[Stored data]
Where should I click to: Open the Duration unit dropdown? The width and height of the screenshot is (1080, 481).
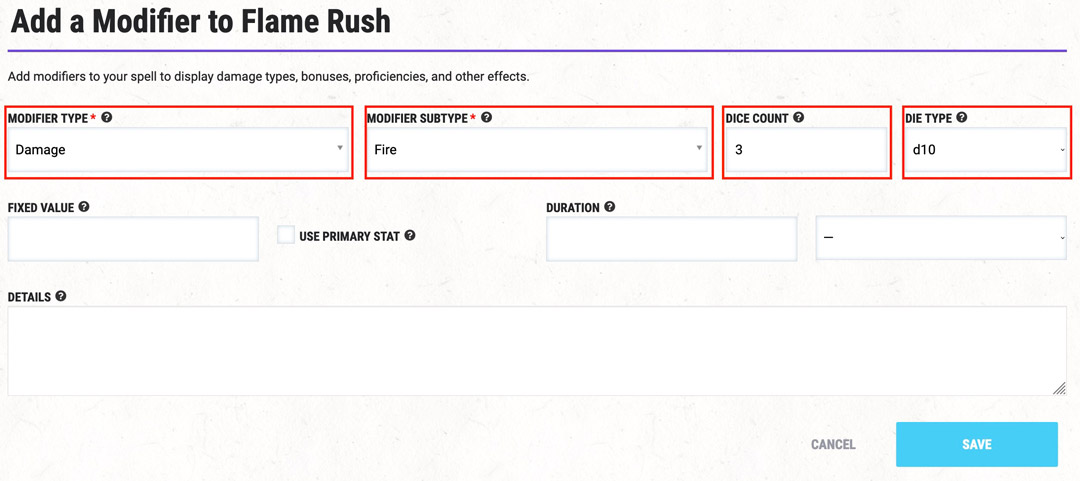tap(942, 238)
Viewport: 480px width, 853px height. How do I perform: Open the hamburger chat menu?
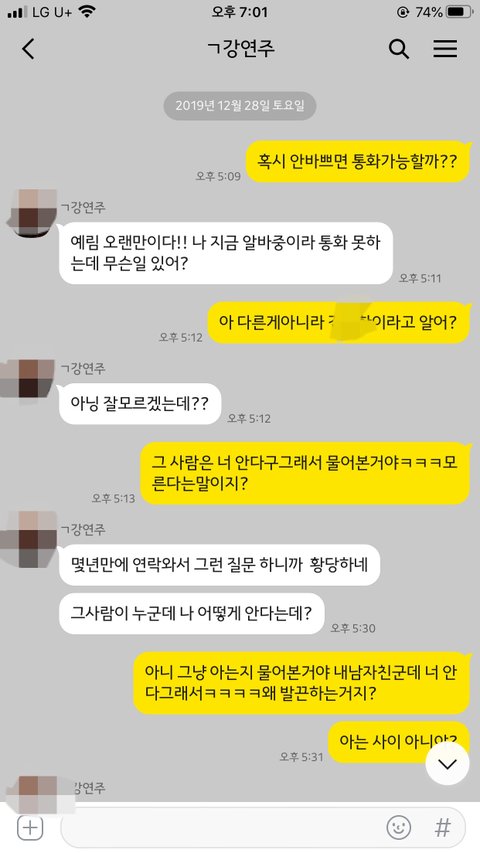tap(445, 49)
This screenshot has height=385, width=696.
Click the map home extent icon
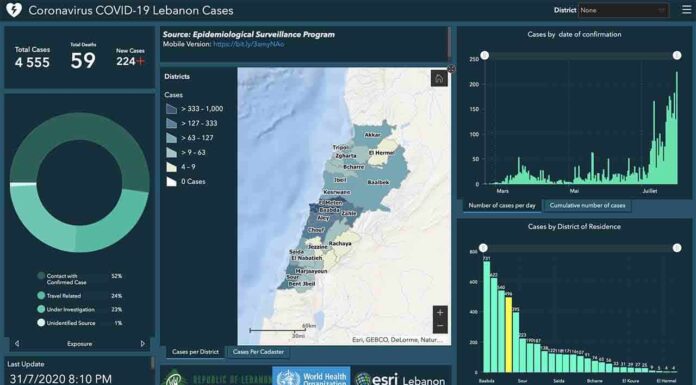tap(439, 79)
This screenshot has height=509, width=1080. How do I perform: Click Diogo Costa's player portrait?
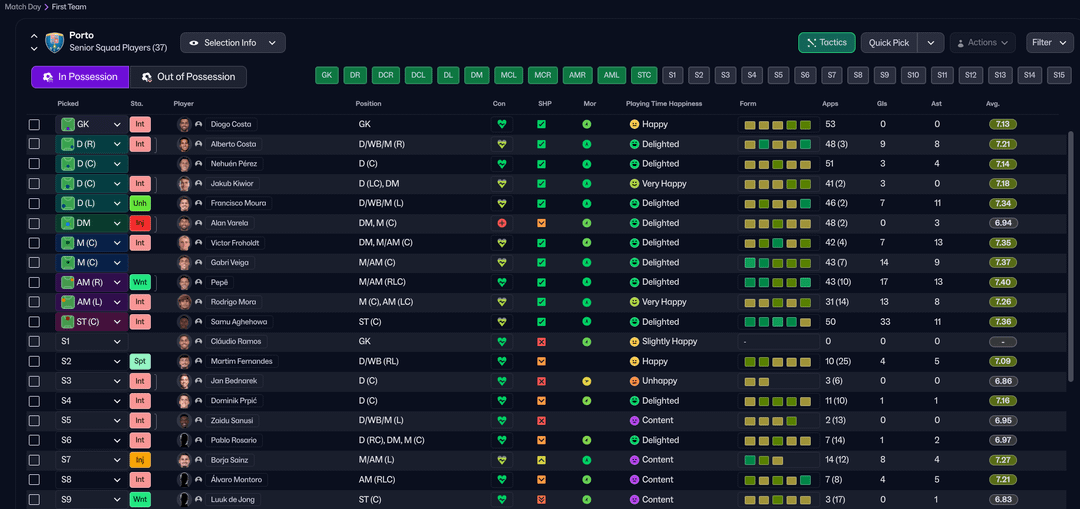[x=183, y=124]
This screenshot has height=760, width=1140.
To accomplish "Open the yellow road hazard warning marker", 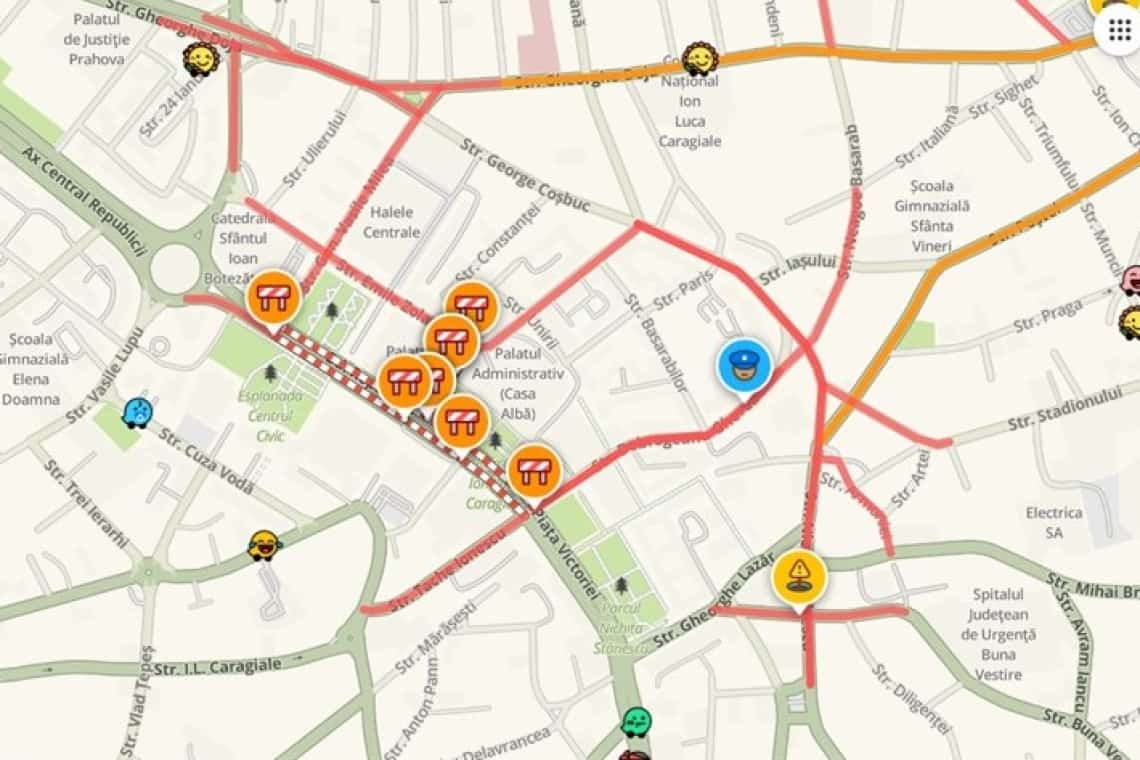I will (800, 579).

**EXERCISE AIM:** Starting at the line containing "Viewport: 480px width, 853px" and finishing at the line containing "This screenshot has height=760, width=1140.", return those lines exactly as they appear above, without the pictures.

**SOLUTION FOR THIS EXERCISE:**
Viewport: 480px width, 853px height. How do I perform: Open the hamburger chat menu?
tap(445, 49)
This screenshot has height=385, width=696.
Click the map home extent icon
tap(439, 79)
This screenshot has height=509, width=1080. How do I perform: Click Diogo Costa's player portrait?
[x=183, y=124]
This screenshot has height=760, width=1140.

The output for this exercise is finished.